Table 7 reports the regression results of different regions under the three different effects. The research focuses on the estimation results of the spatial econometric model suitable for the three regions, and mainly studies the mechanism and difference of the impact of industrial structure on the energy efficiency of the three regions. According to the regression results, the industrial structure coefficient in the eastern region is positive and passes the significance test of 1%, and so the industrial structure in the eastern region promotes the improvement of energy efficiency. This conclusion is also consistent with the spatio-temporal distribution of energy efficiency in China’s provinces. The southeast coastal area has a concentration of talents, a relatively developed economic structure, a rapid development of the service industry, a more reasonable industrial structure, and a relatively high energy utilization efficiency. Especially affected by the adjustment of the national strategy in 2012, the energy efficiency level of the east region is significantly higher than the national average level. This is determined not only by the quality of regional economy, but also by the ecological environment itself. For example, Hainan is an international tourism island supported by the central government. With tourism, service industry and other tertiary industries acting as the pillars of its economy, Hainan has made great contributions to local economic development. In addition, Hainan also performs better in energy efficiency according to the analysis in the Moran scatterplot above. This is because Hainan is a region with tertiary industry and service industry as the main parts of its economy. The economic system is characterized by less energy consumption and higher economic added value, and so the resulting energy efficiency is also higher.
The industrial structure in central and western China has a significantly negative impact on energy efficiency. In other words, the smaller the ratio between the tertiary industry and the secondary industry, the more energy efficiency can be promoted. In recent years, secondary industry has developed relatively well in the central region, but the development of tertiary industry is relatively scarce. According to the estimation results of the full sample spatial metrology model, optimization of the industrial structure mainly starts with the development of the tertiary industry, which can effectively promote the improvement of energy efficiency. However, there is a lack of more effective measures for the unbalanced resource distribution of the secondary industry, and it is difficult to offset the negative effect of the secondary industry on energy efficiency by promoting the development of the tertiary industry. As part of the central region, Shanxi’s disadvantage is more obvious. Heavy industry is a pillar industry in most of the central region. Coal is the main energy consumption, and there are more polluting and large industrial enterprises. The three industrial structure is unbalanced, resulting in relatively low efficiency of energy use. It can be seen from the empirical results that the optimization of industrial structure can promote improvement of energy efficiency, but due to large differences in the level of development between provinces, the impact on energy efficiency is also different. The west region is mainly dominated by agriculture, and the secondary and tertiary industries are relatively backward compared with the east and central regions. Therefore, the west region needs to reduce energy consumption and improve efficiency under the rational economic distribution of the secondary and tertiary industries.
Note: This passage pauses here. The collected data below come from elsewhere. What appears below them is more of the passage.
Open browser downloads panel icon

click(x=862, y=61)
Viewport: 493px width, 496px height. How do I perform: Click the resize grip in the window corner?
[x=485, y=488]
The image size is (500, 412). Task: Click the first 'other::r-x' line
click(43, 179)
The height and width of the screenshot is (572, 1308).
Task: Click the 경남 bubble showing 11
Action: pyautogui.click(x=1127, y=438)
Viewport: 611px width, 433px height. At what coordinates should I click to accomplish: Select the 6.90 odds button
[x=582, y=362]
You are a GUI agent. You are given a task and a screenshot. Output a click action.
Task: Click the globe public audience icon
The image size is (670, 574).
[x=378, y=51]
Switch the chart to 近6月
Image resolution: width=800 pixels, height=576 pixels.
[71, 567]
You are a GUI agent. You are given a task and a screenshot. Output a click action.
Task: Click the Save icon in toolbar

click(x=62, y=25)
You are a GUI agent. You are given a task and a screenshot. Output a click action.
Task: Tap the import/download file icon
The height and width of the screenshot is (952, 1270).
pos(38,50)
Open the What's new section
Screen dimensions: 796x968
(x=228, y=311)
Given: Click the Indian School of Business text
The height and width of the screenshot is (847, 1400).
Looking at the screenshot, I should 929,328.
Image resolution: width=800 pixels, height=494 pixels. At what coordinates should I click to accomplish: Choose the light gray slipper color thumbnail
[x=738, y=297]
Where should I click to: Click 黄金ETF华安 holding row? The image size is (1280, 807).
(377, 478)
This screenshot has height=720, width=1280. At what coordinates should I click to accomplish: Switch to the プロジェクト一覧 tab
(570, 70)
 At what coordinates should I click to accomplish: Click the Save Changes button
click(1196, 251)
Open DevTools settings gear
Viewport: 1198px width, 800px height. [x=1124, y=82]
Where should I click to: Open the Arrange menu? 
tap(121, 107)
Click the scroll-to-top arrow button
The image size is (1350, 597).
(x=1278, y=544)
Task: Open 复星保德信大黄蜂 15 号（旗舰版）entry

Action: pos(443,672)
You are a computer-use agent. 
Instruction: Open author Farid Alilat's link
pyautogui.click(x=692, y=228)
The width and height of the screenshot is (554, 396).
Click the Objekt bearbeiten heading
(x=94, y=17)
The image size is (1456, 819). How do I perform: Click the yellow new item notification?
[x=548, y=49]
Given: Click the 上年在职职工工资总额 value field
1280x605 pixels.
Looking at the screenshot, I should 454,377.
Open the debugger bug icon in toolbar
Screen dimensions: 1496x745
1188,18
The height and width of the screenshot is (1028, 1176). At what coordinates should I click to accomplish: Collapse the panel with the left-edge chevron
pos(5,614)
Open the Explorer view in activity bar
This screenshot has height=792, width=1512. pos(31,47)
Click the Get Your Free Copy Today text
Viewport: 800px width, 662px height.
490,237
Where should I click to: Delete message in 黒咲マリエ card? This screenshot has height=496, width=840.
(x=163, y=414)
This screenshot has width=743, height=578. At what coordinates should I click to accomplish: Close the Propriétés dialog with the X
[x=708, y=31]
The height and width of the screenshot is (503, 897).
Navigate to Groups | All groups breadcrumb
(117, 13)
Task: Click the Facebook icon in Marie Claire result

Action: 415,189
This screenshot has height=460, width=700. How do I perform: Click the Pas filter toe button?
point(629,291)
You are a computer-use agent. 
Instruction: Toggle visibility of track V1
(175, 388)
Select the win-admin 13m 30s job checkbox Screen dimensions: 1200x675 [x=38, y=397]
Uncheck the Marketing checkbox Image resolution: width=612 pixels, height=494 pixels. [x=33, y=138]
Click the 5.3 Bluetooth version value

4. Conclusions and Implications

Based on the spatial econometric model, the results herein are as follows.
First, there are significant spatial correlation differences and local spatial differences in China’s provincial energy efficiency.
Second, in the full sample condition, the optimization and upgrading of the industrial structure has a positive effect on increasing energy efficiency. That is, the greater the proportions of the total amounts of the tertiary industry and the secondary industry are, the higher the energy efficiency level will be; but the negative spatial spillover effect of the industrial structure inhibits the energy efficiency level of surrounding regions. Government intervention has negative effects on energy efficiency and technological innovation has beneficial effects on energy efficiency. Marketization level and average resident income have negligible effect on energy efficiency. The government needs to more actively promote the economic transformation of the industrial structure so as to achieve environmentally friendly and energy economy development goals. China should focus on independent innovation, guide the flow of talents, capital, technology, and other production factors to the tertiary industry, eliminate backward production capacity with low efficiency and high consumption, continuously improve the conversion rate of scientific and technological achievements, actively cultivate a modern service industry, improve the level and management ability of the service industry, and promote the intensive use of clean resources [29]. There are some problems in China’s domestic market, such as the structure being unreasonable, the prices not being perfect. At the same time, the government intervenes too much in market behaviors, restricting freedom in market resources and the rational distribution of energy efficiency improvement. The central government should minimize direct control of market cost pricing, the market energy production plan, and market power pricing, reduce indirect control of links within energy market resource allocation, deepen the reform of the national energy market economic system, and gradually integrate with the current international energy market.
Third, the empirical analysis is carried out by time and region, and the results show that the industrial structure has a positive effect on energy efficiency during 2004–2011. The industrial structure in the east promotes the improvement of energy efficiency, while the central and western regions have a negative effect on energy efficiency. From the characteristics of energy structure, government investment, and other aspects, energy policies should be formulated according to local conditions, differences between provinces should be narrowed, and the characteristic of coal energy as the main energy consumption in the central region should be changed for the better. The government and industrial enterprises should promote the burning of clean coal, the diversification of energy consumption, the reform of energy production and consumption system, and the improvement of energy efficiency by strengthening technological innovation or introducing foreign advanced technology. There are still some regions, especially resource-based cities, whose own characteristics of energy endowment are deeply rooted in the local industrial production stage. Therefore, it is not feasible to just copy the development experience of the east region; they need to fully understand their own resource endowment and formulate appropriate and reliable adjustment policies based on their own local development situation.

Author Contributions

Conceptualization, X.Z. and Z.F.; Data curation, Z.Y.; Formal analysis, Z.F. and Z.Y.; Investigation, Z.F. and X.Z.; Methodology, Z.F.; Visualization, Z.Y.; Supervision, Z.F.; Project administration, Z.F.; Writing—original draft preparation, X.Z. and Z.F.; Writing—review and editing, Z.Y. All authors have read and agreed to the published version of the manuscript.

Funding

This research was funded with financial support by the National Social Science Foundation of China (grant number No. 18BJL127). “National Finance” and “Mezzo Economics” teaching, and the research Fund of Guangfa Securities Social Charity Foundation.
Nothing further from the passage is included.